Well, Dr. Isaac Eliaz, I’m so delighted to get to interview you. Yeah, together we’ve shoulder this summit and this is kind of the cream, the last exciting part is to get to chat with you and really learn and, you know, the wisdom that you bring because you’ve been in this area of the cancer space for so long and done so much and helped so many people. So I’m so excited to have you share that to our audience.
Isaac Eliaz, MD, MS, LAc
Thank you. Thank you, Michael, for having me. And really, it’s been such a great journey to do this summit with you. And to grow our relationship into friendship and to learn what amazing work you do. And so I’ll be happy, of course, to share whatever you think is of interest to the audience.

EXERCISE DESCRIPTION:
Starting at "Well, Dr. Isaac" and ending at "to our audience.", write out the interview transcript again, swapping "summit" for "conference".

SOURCE DATA:
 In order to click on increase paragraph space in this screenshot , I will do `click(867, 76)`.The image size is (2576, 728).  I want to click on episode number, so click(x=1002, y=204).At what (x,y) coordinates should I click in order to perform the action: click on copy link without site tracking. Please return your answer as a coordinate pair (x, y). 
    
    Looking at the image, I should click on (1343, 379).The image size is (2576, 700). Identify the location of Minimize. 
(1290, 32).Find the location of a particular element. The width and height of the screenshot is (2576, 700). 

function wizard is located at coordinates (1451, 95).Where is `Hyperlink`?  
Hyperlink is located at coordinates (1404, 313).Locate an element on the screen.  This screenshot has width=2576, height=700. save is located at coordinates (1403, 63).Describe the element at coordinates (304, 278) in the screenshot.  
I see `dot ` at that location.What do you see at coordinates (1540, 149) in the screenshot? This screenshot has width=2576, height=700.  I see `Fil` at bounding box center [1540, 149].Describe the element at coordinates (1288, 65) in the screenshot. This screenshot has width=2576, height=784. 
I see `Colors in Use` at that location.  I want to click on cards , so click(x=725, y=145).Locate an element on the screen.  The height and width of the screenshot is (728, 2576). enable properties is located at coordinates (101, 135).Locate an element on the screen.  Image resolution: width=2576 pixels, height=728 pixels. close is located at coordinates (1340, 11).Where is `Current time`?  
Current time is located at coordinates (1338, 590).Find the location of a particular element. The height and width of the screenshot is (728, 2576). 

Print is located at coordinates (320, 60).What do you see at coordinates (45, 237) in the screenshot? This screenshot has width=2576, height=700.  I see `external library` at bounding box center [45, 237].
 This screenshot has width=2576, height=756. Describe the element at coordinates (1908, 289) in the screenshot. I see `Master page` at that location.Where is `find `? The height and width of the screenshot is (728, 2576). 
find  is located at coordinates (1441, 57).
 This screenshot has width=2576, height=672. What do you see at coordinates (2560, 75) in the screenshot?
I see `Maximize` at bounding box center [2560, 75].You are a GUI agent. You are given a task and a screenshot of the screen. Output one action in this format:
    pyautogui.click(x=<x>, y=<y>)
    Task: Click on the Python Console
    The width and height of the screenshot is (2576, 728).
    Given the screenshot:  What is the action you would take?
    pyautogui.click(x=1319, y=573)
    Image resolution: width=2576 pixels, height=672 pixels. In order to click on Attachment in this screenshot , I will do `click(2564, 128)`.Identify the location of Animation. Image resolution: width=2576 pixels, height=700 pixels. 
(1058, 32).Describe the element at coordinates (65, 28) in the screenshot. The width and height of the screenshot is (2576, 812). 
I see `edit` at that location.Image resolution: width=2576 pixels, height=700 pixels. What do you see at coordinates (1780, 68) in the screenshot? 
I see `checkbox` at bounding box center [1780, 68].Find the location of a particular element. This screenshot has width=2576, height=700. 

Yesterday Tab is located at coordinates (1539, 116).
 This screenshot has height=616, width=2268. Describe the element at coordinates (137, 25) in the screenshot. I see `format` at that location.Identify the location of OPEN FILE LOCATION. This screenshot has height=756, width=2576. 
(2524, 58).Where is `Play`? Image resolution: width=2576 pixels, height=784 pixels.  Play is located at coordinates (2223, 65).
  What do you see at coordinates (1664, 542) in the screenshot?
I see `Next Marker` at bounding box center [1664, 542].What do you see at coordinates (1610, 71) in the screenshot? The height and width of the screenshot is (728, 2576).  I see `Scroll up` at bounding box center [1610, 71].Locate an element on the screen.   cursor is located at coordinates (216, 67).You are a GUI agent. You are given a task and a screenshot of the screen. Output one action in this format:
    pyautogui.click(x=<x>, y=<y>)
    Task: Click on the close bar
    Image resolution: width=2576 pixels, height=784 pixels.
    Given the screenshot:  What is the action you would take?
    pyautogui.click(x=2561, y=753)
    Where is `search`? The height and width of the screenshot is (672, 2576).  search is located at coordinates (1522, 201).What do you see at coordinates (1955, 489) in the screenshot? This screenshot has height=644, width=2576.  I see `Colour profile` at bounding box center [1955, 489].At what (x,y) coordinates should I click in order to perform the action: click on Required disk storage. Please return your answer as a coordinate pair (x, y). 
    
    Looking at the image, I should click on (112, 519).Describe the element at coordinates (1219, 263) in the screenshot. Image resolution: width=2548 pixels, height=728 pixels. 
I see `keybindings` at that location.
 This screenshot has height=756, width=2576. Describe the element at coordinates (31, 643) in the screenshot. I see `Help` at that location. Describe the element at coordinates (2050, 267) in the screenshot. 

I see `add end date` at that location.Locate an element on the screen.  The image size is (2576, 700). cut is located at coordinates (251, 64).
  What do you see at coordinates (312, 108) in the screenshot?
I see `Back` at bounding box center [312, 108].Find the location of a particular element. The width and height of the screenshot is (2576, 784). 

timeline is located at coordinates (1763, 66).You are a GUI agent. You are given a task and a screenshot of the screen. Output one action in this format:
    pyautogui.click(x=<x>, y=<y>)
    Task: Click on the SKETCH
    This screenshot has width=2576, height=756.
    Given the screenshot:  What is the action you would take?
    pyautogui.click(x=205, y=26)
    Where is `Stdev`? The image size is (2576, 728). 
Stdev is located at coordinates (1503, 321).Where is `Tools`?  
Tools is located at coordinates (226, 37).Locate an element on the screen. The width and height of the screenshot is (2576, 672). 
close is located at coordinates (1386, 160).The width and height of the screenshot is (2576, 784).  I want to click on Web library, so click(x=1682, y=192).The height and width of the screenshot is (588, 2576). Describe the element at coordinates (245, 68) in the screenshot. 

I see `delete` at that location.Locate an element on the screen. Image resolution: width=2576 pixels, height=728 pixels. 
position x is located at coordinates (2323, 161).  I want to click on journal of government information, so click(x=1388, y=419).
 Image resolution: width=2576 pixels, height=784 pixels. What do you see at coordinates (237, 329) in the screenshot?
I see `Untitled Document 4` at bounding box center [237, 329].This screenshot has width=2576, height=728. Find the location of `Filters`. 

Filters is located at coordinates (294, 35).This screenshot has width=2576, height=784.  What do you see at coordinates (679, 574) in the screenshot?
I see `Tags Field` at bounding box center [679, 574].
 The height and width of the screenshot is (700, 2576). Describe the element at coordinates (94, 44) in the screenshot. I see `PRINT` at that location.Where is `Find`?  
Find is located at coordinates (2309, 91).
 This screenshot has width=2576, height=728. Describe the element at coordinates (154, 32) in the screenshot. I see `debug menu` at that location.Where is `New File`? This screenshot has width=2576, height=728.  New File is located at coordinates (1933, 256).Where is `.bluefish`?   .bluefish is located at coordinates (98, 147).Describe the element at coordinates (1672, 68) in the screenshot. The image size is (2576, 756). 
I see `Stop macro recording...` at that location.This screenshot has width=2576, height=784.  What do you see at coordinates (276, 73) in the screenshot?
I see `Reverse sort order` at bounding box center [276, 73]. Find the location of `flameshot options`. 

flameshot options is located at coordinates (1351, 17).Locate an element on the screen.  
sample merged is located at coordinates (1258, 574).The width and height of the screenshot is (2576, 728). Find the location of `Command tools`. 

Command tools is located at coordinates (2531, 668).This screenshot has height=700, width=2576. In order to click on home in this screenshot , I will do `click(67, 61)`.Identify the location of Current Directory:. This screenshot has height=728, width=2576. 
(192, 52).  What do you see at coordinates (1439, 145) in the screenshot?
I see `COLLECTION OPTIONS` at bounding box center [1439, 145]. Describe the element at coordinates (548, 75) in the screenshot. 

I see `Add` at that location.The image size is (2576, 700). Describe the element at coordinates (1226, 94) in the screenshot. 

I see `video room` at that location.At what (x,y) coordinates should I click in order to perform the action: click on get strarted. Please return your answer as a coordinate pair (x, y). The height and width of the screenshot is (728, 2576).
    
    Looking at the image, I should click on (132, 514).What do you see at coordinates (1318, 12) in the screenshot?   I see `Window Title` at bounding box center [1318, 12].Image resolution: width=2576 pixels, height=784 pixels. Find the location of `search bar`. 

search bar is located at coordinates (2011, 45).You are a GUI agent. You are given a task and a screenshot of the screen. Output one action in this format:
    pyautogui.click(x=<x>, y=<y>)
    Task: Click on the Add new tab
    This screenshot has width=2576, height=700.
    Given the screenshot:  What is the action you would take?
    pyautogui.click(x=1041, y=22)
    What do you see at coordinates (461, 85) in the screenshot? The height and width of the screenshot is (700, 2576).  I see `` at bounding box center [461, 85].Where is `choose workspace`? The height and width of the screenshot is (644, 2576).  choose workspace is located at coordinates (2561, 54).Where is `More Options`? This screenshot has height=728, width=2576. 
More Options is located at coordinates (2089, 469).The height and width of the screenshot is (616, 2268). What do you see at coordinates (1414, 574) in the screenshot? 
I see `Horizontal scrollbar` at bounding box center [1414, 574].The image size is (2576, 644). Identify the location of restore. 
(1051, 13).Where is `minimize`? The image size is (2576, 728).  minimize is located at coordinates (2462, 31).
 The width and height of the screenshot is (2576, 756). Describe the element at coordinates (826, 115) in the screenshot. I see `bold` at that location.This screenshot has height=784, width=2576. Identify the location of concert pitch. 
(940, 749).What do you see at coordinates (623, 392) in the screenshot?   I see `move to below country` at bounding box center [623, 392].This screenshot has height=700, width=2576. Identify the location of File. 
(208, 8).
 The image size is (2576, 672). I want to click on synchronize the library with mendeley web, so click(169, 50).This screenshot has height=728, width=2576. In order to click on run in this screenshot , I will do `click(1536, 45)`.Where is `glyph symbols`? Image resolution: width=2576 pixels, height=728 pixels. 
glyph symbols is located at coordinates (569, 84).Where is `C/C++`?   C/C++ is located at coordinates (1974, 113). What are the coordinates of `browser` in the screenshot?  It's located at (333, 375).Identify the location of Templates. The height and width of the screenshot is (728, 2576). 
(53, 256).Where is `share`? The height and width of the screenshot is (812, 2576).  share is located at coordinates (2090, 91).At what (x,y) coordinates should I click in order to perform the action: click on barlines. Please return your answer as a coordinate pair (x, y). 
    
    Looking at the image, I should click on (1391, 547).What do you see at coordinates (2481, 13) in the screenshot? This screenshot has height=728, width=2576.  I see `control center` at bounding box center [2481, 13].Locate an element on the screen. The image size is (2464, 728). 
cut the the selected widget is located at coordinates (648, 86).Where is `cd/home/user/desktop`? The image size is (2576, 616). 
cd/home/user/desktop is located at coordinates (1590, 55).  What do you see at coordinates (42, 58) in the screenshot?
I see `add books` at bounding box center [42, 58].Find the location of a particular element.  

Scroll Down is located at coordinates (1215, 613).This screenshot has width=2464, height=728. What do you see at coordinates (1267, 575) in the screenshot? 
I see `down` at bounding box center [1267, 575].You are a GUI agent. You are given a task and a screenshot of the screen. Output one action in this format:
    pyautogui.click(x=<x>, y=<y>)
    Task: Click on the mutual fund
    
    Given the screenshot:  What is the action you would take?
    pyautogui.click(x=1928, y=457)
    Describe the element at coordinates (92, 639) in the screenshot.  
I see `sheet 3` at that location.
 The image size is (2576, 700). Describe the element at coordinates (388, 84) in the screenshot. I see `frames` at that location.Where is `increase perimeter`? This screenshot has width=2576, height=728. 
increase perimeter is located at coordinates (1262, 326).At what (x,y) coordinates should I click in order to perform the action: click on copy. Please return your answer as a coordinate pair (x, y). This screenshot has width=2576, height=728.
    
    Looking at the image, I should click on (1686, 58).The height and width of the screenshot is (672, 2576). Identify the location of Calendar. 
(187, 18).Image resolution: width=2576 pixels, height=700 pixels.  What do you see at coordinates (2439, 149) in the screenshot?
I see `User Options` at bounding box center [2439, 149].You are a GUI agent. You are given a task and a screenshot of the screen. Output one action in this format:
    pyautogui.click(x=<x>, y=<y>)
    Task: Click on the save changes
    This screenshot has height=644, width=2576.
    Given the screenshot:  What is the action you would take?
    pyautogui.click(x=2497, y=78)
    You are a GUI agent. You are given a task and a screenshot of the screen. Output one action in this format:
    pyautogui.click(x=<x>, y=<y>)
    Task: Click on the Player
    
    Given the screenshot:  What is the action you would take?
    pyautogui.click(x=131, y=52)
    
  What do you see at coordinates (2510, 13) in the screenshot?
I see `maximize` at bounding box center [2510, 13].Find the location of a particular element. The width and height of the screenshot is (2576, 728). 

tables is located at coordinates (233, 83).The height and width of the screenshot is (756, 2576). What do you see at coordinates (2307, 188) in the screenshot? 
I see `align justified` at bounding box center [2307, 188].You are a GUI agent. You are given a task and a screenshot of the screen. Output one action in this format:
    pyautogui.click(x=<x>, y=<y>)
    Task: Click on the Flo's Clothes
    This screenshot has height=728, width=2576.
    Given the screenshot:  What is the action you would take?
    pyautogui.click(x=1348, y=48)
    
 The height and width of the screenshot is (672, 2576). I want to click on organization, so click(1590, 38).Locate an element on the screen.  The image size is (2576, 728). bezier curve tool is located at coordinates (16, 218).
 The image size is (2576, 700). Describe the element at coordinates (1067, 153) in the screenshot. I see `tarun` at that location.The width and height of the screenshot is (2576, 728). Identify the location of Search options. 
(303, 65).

ANSWER SPACE:
Well, Dr. Isaac Eliaz, I’m so delighted to get to interview you. Yeah, together we’ve shoulder this conference and this is kind of the cream, the last exciting part is to get to chat with you and really learn and, you know, the wisdom that you bring because you’ve been in this area of the cancer space for so long and done so much and helped so many people. So I’m so excited to have you share that to our audience.